─── GIVEN ENTRIES ───

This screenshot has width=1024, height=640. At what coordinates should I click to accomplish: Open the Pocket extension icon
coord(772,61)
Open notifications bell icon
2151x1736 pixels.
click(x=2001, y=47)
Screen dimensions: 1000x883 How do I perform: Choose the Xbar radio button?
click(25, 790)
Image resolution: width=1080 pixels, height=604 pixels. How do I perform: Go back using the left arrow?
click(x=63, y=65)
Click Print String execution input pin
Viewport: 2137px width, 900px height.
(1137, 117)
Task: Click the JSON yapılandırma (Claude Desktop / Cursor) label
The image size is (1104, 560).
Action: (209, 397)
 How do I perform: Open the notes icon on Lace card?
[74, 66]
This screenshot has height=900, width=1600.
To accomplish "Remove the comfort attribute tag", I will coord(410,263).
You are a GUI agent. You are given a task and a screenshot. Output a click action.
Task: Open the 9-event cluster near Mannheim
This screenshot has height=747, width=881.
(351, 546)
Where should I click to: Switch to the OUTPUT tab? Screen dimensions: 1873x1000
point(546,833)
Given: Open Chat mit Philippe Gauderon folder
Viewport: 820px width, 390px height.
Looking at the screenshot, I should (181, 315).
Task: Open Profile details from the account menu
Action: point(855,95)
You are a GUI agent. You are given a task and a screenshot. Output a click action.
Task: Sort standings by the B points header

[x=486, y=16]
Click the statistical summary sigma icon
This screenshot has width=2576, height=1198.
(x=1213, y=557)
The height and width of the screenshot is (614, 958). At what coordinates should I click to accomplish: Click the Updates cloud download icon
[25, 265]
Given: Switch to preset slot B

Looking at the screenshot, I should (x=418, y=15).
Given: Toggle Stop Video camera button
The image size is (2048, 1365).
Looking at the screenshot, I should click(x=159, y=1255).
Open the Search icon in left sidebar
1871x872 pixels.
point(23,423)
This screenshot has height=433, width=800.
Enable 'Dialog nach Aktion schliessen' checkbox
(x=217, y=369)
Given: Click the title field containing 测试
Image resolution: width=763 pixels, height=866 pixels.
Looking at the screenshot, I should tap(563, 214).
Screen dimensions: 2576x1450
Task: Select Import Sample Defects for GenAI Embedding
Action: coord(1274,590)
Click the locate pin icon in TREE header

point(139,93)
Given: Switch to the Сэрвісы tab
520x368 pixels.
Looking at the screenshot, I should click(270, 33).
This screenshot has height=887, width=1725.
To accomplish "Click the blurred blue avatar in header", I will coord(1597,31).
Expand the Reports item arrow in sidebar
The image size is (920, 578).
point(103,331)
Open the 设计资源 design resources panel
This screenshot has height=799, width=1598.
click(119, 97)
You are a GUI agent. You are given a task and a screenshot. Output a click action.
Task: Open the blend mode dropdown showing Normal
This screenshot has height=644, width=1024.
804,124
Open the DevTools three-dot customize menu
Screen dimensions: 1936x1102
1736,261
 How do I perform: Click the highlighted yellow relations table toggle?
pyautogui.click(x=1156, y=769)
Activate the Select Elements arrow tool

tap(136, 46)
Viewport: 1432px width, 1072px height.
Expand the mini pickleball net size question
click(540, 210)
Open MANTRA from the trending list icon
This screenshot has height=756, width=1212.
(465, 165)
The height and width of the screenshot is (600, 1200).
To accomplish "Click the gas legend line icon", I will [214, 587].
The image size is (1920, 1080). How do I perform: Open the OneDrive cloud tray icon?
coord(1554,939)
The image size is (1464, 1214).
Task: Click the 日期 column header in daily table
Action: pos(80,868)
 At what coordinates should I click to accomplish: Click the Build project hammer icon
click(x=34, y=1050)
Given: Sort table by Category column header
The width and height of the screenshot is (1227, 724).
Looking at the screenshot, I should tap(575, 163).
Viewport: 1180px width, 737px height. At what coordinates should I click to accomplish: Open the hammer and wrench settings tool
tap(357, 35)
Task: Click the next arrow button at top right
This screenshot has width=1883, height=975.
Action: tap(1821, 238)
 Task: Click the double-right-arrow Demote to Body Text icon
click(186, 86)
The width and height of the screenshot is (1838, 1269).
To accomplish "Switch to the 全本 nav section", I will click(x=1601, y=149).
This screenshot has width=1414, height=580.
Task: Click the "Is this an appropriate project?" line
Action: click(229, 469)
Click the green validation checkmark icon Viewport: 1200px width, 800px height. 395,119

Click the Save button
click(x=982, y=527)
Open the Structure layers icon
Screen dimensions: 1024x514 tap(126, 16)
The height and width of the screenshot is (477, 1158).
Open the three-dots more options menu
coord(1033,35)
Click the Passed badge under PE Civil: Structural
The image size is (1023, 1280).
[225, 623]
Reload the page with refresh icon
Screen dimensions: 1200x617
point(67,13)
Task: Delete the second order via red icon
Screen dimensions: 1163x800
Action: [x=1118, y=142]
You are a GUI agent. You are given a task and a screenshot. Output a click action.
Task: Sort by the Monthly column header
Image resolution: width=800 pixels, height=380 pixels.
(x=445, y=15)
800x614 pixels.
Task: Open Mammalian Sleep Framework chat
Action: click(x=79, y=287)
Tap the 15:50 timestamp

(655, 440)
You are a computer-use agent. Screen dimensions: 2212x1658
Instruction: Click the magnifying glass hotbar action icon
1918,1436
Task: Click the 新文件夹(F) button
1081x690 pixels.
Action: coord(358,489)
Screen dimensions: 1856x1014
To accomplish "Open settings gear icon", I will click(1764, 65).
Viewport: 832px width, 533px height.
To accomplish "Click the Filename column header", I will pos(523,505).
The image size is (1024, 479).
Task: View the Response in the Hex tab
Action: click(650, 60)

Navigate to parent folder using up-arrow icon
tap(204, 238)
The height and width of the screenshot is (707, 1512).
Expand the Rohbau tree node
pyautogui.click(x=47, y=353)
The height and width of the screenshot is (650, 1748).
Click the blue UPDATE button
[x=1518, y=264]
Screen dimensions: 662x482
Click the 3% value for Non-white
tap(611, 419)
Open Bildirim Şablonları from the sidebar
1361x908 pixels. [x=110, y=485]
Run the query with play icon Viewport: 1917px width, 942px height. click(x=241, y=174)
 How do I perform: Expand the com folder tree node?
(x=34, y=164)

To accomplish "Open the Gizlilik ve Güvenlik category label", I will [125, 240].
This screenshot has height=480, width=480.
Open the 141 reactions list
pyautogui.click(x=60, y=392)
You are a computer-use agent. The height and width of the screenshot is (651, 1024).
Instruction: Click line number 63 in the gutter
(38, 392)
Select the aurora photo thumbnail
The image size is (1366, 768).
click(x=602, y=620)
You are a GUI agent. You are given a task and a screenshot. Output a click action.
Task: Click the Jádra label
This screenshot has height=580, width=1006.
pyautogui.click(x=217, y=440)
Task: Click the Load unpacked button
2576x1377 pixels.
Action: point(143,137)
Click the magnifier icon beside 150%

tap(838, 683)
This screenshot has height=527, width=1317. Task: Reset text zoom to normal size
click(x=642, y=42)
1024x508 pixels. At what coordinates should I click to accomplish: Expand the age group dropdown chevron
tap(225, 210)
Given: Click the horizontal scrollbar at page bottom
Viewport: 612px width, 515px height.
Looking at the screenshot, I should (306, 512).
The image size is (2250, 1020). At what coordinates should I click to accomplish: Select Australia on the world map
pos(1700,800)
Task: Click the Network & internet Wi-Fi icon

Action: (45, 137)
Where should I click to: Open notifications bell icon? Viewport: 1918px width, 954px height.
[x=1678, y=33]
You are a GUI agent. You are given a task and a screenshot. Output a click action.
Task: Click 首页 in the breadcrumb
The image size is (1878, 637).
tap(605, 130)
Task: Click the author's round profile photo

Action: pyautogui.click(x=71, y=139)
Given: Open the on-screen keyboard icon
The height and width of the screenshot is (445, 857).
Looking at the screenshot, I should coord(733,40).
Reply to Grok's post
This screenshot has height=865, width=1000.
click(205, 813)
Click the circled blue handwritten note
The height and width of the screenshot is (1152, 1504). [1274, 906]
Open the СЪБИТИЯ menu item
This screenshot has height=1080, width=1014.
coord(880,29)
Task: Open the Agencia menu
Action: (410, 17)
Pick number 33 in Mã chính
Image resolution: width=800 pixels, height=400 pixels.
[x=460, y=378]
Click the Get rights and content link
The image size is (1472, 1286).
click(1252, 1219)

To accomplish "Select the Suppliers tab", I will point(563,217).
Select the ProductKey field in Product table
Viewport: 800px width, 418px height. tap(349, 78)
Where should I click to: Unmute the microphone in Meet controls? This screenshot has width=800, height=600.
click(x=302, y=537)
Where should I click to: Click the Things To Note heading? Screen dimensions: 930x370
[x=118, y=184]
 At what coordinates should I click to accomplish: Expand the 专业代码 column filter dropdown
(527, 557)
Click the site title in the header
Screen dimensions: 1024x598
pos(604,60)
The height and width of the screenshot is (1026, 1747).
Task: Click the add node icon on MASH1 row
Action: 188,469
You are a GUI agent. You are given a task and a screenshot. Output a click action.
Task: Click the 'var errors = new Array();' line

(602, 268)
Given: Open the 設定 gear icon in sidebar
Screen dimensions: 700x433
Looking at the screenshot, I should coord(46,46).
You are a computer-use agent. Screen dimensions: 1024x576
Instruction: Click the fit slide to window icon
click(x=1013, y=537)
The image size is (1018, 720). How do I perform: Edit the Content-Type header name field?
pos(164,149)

───

**WHAT TO PRODUCE:** Present the lines from the one with "Image resolution: width=1080" to the one with "Looking at the screenshot, I should (x=418, y=15)." as a Markdown table, skipping blank lines. Use two columns: No. for the row number and Line for the line itself.

**SOLUTION FOR THIS PROBLEM:**
| No. | Line |
|---|---|
| 1 | Image resolution: width=1080 pixels, height=604 pixels. How do I perform: Go back using the left arrow? |
| 2 | click(x=63, y=65) |
| 3 | Click Print String execution input pin |
| 4 | Viewport: 2137px width, 900px height. |
| 5 | (1137, 117) |
| 6 | Task: Click the JSON yapılandırma (Claude Desktop / Cursor) label |
| 7 | The image size is (1104, 560). |
| 8 | Action: (209, 397) |
| 9 |  How do I perform: Open the notes icon on Lace card? |
| 10 | [74, 66] |
| 11 | This screenshot has height=900, width=1600. |
| 12 | To accomplish "Remove the comfort attribute tag", I will coord(410,263). |
| 13 | You are a GUI agent. You are given a task and a screenshot. Output a click action. |
| 14 | Task: Open the 9-event cluster near Mannheim |
| 15 | This screenshot has height=747, width=881. |
| 16 | (351, 546) |
| 17 | Where should I click to: Switch to the OUTPUT tab? Screen dimensions: 1873x1000 |
| 18 | point(546,833) |
| 19 | Given: Open Chat mit Philippe Gauderon folder |
| 20 | Viewport: 820px width, 390px height. |
| 21 | Looking at the screenshot, I should (181, 315). |
| 22 | Task: Open Profile details from the account menu |
| 23 | Action: point(855,95) |
| 24 | You are a GUI agent. You are given a task and a screenshot. Output a click action. |
| 25 | Task: Sort standings by the B points header |
| 26 | [x=486, y=16] |
| 27 | Click the statistical summary sigma icon |
| 28 | This screenshot has width=2576, height=1198. |
| 29 | (x=1213, y=557) |
| 30 | The height and width of the screenshot is (614, 958). At what coordinates should I click to accomplish: Click the Updates cloud download icon |
| 31 | [25, 265] |
| 32 | Given: Switch to preset slot B |
| 33 | Looking at the screenshot, I should (x=418, y=15). |